**SUPPLIED DATA:**
Content starts

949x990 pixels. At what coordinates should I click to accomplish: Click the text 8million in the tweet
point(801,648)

Content ends
Content starts

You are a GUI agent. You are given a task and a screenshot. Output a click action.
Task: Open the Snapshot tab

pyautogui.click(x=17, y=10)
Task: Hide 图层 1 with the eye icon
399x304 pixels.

Content ends
Content starts

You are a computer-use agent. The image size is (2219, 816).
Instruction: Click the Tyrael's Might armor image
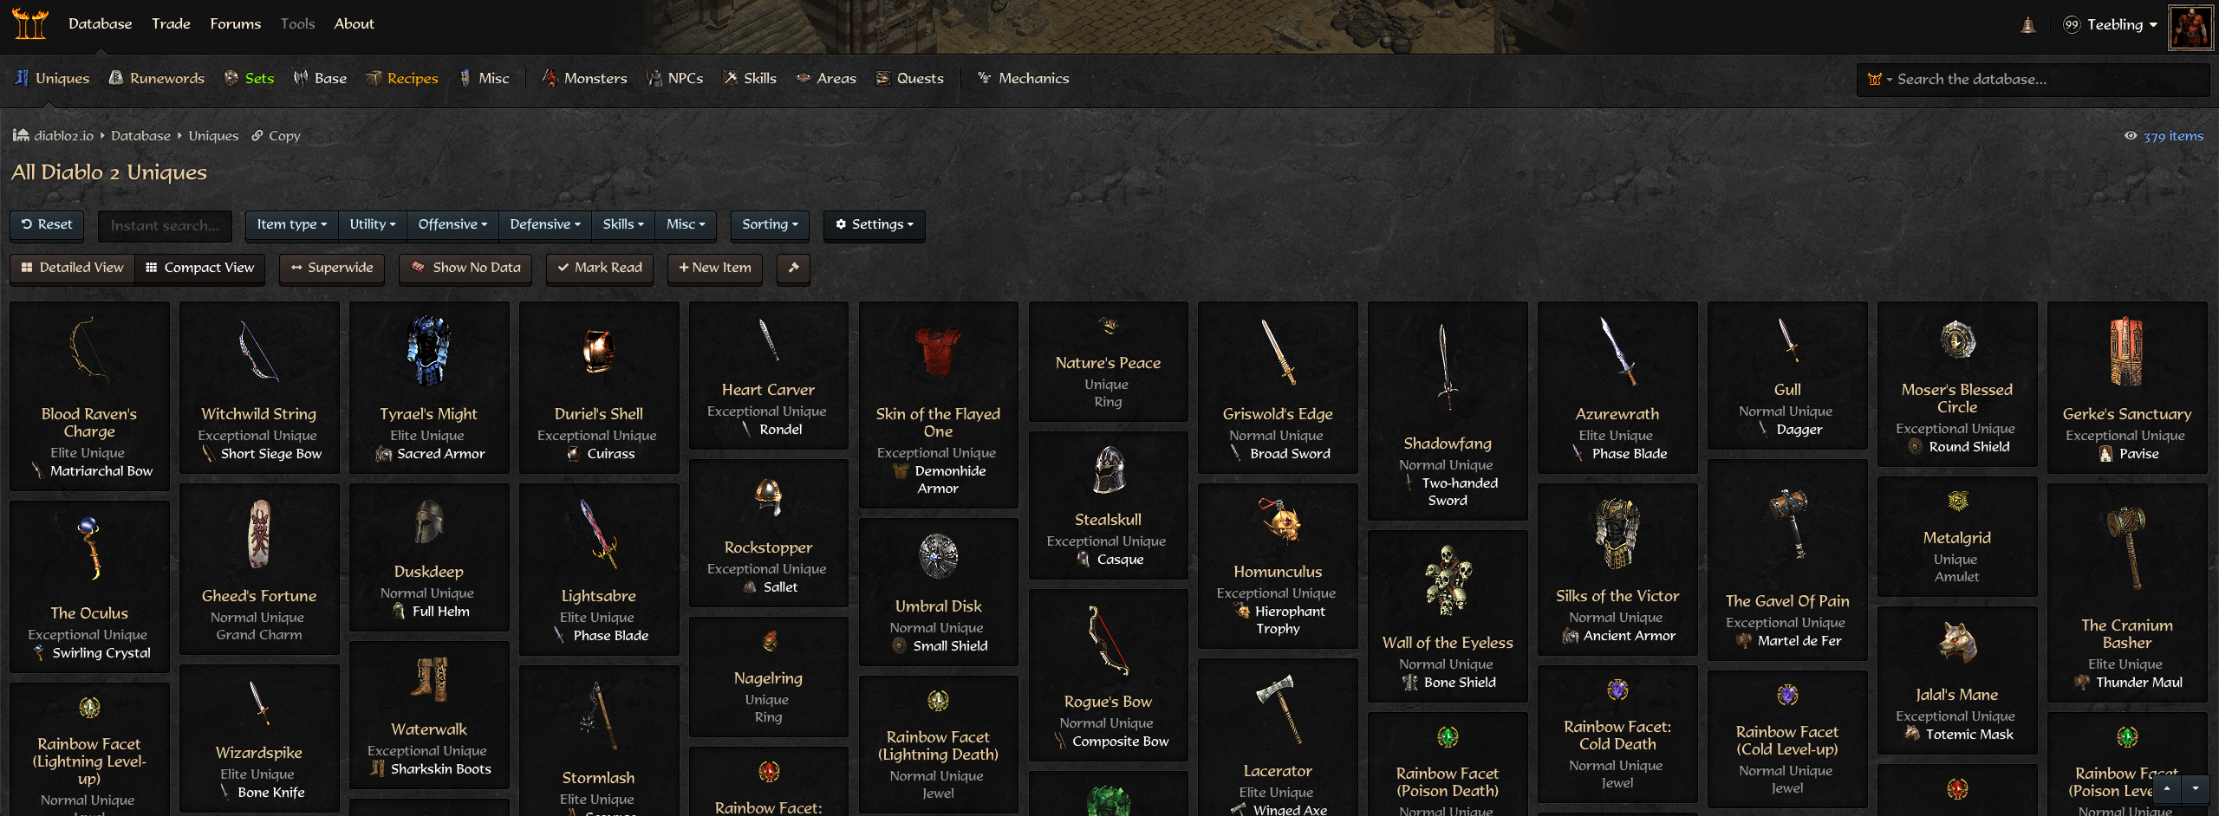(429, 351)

Content ends

**EXERCISE GOAL:** State how many lines of the listing include "agent", and nothing more.

**EXPECTED ANSWER:** 2